On Monday, the Supreme court of the State of New York admitted the claim of an animal defence group who demanded the liberation of two chimpanzees for the mere reason that these animals would actually have the fundamental right to be free. Various media outlets broadcast this decision worldwide describing it as an important step in the regulation of human/animal relationships.

They were both right and wrong. Wrong because the judge who rendered the decision insisted the following day on the fact that the sentence was intended to have a mainly technical impact. The goal was to set and audience for the parties to expose their views (nothing more). But if that decision was so widely broadcast, it is also for good reasons.

For many years now, we witness a real political, legal – and more recently judicial – groundswell aiming at limiting the discretion human beings previously enjoyed in their relationship with animals. A lot has been said regarding the recent decision of the French Asssemblée Nationale to recognize animals as sentient beings. But France – as all the other European States – had already recognized this particularity since 2007, when they revised the main European treaties. The World Trade Organization, which had long been resistant to recognize the legitimacy of any limitation to international trade based on animal welfare, recently recognized that the European Union was entitled to refuse the importation of Seal products in the name of the cruelty seal hunt inevitably implies. At a judicial level, things are evolving rather quickly as well. Animal rights groups are today looking, not only to condemn ill treatments of the animals at the hands of human beings, but the very right of these humans to hold them captive. It is this argument that the Unitedstasean judge accepted to hear – and it is indeed a first. The holders of the animals (in this case laboratory animals) will have to justify why they think these animals can be held captive. This  does not mean that  the court recognizes them a “right to freedom”, but it could be a first step towards it.

Other courts and tribunals have already been confronted to the same questions in  the past. In Argentina, the highest criminal jurisdiction has for example recognized that animals were entitled to rights as “nonhuman persons” and invited the lower courts to take this element into account in their decisions to come.

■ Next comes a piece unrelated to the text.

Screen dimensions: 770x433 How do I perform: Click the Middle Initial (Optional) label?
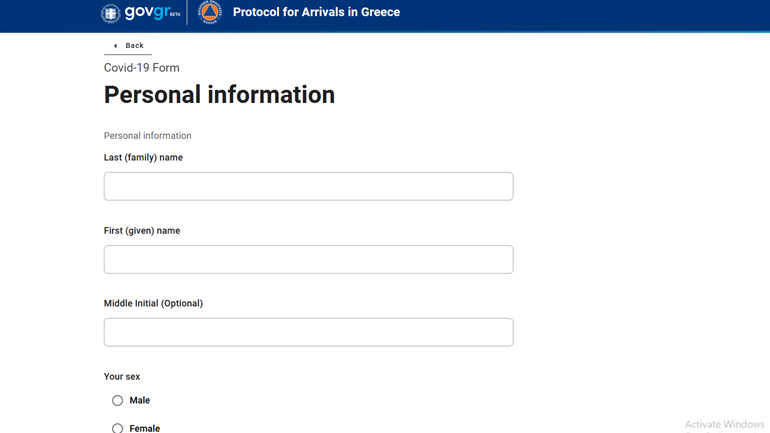coord(153,304)
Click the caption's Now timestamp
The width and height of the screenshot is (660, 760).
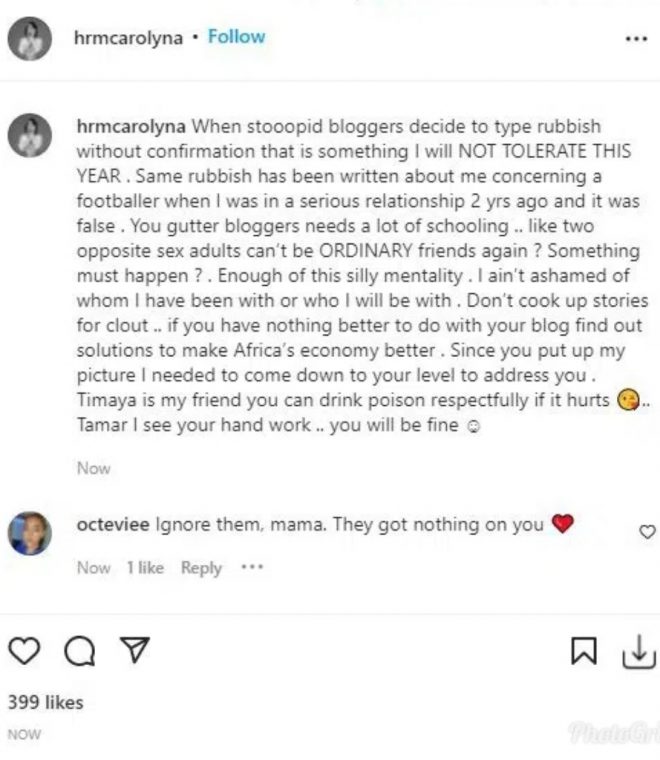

All these elements prove that the decision rendered by the Unitedstasean court this Monday is not isolated. It is only the tip of a much deeper wave. From Brussels to New York via Buenos Aires, human beings seem every day less at ease with the relationship they entertain with nonhuman animals. The usual binarity between human and animal, the airtight barrier human societies – especially Western and Christian ones – have patiently built between nature and culture, seems to slowly crumble. To throw the animals in the realm of simple objects, deprived of any will, sensibility and autonomy, is a fiction a growing part of our contemporaries find hard to accept. At the same time, it is clear that a model in which human beings renounce to exercise any power on the animals is out of immediate reach.

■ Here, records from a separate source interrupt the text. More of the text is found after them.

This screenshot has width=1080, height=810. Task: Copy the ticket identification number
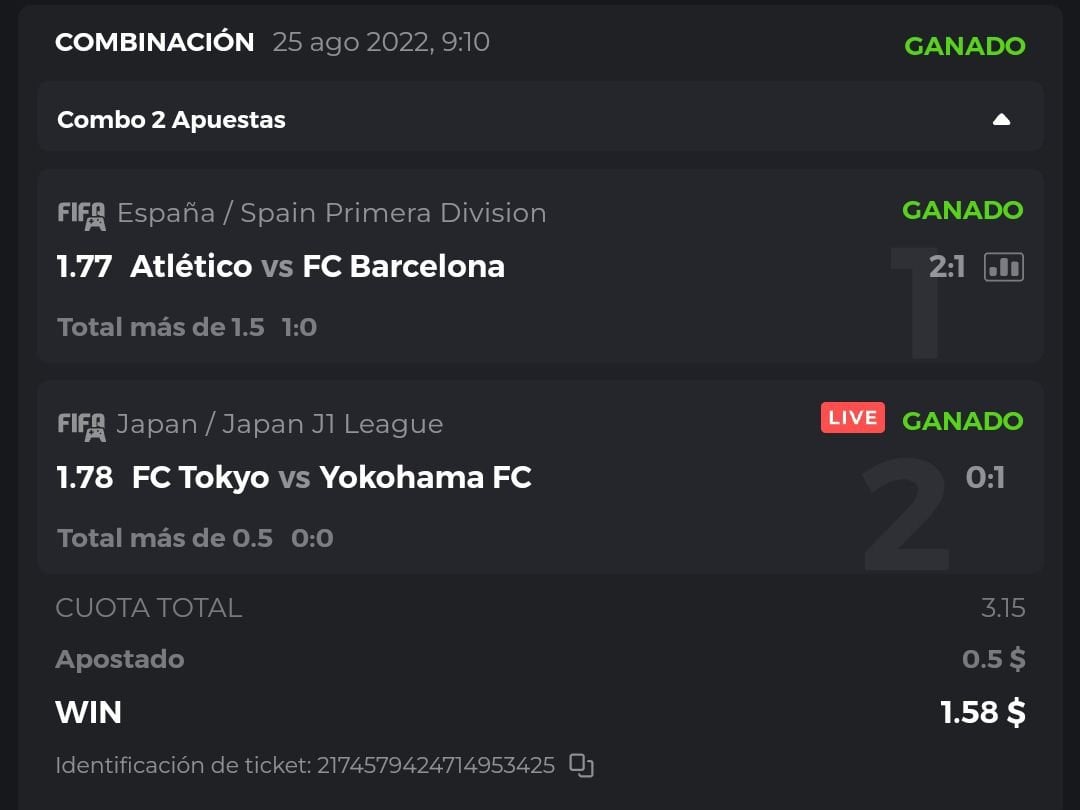(x=581, y=766)
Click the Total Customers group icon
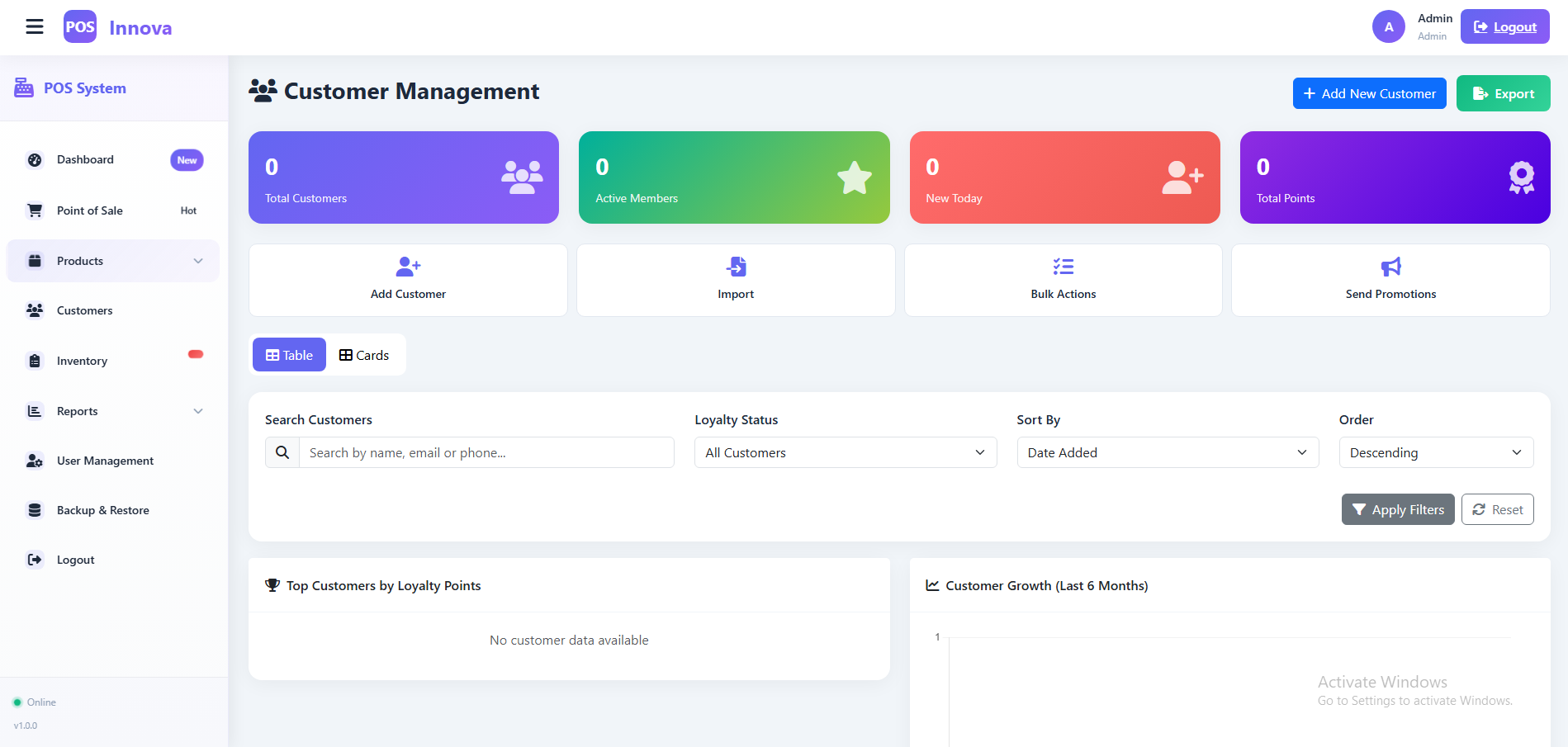Screen dimensions: 1568x747 pyautogui.click(x=522, y=177)
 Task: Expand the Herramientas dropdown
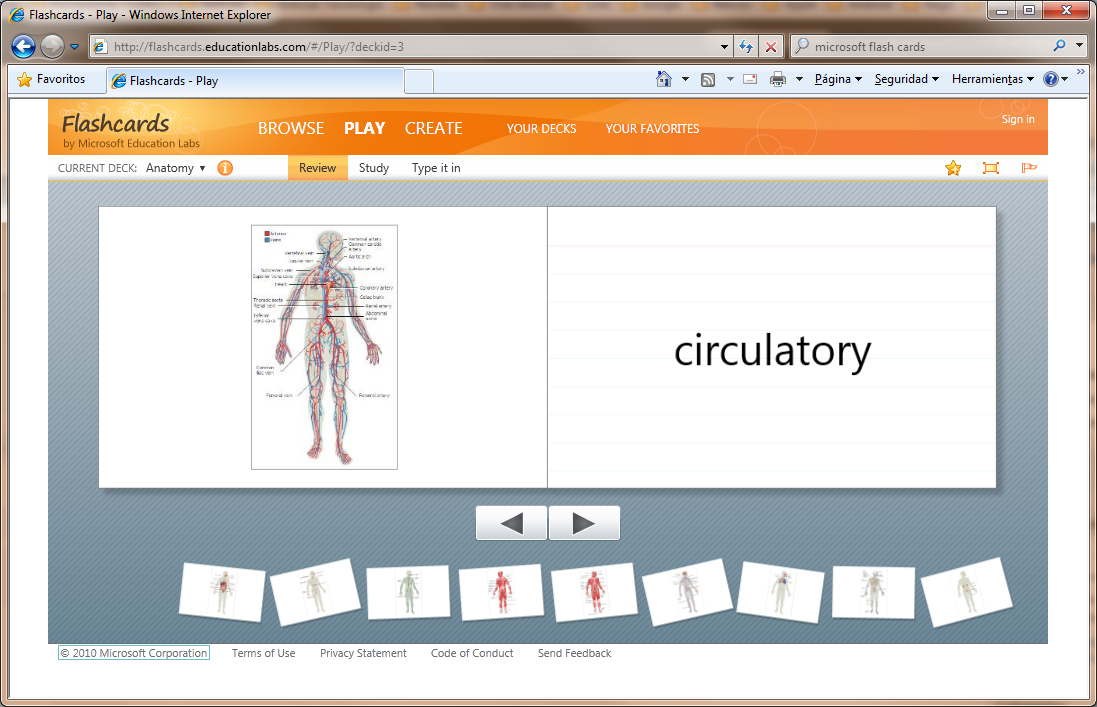(992, 79)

Present day societies currently seem paralyzed by the stake – which is indeed major. In a binary system in which what is not animal is human, every modification of the first pole has a direct repercussion on the other. To define what an animal is, automatically impacts what humans are. And that is perhaps the core of the issue.

Isn’t time to reject the binarity of the model and to embrace a vision in which animals and humans share the same continuum of rights, each having the necessary protection to fulfil its needs? What good does it make to defend the exclusivity of one’s fundamental rights? The extension of fundamental rights to new groups never undermined the rights of those who were previously exclusively protected. If anything, the opposite seems to be true. In the end, to better protect the animal might even be an efficient way to improve the protection of the humans.